Purpose/Objectives: To describe institutional practices related to dietary restrictions for patients with neutropenia to determine whether restrictions are used and when they are implemented and discontinued.
Design: Descriptive survey.
Sample: 156 institutions belonging to the Association of Community Cancer Centers.
Methods: Mailed survey.
Findings: Of the institutions surveyed, 78% (n = 120) placed patients with neutropenia on restricted diets. Participating institutions responded that patients were placed on restricted diets at a variety of different white blood cell and neutrophil counts, including neutrophils < 1,000 (43%) and < 500 (46%). The majority of institutions (92%) placed patients on restricted diets once neutropenia was documented, while only 9% of institutions restricted diets when cancer treatment was initiated. Of the participating institutions, 83% (n = 96) restricted diets only when patients were neutropenic rather than throughout the duration of the chemotherapy regimen. The most commonly restricted foods were fresh fruits and juices (92%), fresh vegetables (95%), and raw eggs (74%). Few institutions restricted tap water (12%). Wine was restricted at 39% of institutions, and beer was restricted at 40% of institutions.

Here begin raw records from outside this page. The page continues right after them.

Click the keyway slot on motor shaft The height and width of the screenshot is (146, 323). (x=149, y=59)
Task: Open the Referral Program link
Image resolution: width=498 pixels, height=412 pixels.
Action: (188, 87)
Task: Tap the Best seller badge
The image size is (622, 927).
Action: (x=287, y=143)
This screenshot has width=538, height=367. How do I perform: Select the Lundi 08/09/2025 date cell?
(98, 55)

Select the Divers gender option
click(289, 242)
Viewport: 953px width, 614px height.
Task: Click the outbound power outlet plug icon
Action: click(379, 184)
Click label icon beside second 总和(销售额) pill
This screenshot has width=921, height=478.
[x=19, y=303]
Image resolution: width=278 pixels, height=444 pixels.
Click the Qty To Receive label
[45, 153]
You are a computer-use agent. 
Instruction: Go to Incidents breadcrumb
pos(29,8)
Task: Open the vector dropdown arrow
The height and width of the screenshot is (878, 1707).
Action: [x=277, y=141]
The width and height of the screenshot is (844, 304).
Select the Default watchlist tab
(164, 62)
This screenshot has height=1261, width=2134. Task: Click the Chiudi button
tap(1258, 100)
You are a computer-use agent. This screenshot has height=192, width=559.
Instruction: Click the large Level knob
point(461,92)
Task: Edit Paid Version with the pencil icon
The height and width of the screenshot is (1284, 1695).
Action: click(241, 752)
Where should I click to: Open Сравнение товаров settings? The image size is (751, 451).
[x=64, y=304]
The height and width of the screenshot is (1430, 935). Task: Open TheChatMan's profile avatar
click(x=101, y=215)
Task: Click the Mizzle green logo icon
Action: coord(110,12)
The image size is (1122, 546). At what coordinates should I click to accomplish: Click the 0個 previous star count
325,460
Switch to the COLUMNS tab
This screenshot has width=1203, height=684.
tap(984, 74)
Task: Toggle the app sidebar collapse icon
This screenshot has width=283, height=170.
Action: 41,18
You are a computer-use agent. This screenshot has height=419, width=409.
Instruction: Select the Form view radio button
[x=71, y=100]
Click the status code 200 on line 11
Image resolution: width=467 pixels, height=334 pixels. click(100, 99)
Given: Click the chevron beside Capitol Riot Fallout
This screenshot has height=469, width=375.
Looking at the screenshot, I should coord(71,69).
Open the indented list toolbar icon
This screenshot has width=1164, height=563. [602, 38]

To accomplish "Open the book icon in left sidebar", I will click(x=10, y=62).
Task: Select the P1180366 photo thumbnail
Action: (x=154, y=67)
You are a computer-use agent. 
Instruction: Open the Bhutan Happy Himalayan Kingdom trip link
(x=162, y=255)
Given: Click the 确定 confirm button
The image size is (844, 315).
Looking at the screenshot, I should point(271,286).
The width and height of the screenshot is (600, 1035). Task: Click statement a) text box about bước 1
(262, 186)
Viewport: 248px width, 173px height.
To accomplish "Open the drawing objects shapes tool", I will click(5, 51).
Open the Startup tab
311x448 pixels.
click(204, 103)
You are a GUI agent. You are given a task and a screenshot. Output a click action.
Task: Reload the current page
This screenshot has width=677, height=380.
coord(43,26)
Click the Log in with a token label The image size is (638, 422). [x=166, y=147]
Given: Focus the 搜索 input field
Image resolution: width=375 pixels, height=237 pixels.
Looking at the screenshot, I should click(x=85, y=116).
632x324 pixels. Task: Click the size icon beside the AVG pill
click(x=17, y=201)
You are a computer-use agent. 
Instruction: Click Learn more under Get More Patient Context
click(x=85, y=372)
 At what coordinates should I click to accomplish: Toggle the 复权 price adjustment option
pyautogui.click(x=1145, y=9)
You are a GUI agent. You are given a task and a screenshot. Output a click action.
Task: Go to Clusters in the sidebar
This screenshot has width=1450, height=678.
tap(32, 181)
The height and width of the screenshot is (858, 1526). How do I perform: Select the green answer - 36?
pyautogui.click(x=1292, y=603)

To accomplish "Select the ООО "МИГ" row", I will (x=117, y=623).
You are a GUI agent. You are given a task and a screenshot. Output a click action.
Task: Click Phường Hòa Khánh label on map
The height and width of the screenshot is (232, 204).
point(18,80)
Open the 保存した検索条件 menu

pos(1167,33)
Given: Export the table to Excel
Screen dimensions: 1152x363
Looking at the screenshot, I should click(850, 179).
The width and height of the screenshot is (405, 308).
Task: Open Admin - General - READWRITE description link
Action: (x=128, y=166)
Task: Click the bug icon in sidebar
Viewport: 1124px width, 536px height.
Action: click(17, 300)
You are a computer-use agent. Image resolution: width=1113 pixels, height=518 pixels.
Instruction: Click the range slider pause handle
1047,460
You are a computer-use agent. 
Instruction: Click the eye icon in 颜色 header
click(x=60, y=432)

Conclusions: The role of diet in the development of infection in patients with neutropenia is unclear. This unclear role contributes to the variation in dietary restrictions among institutions.
Implications for Nursing Practice: Additional research should focus on dietary factors contributing to neutropenic infections and establishing criteria for implementation of specific dietary modifications. Nursing assessment should include nutritional status and risk factors for neutropenia and bacterial translocation. Nursing protocols for neutropenic dietary restrictions should be based on research findings.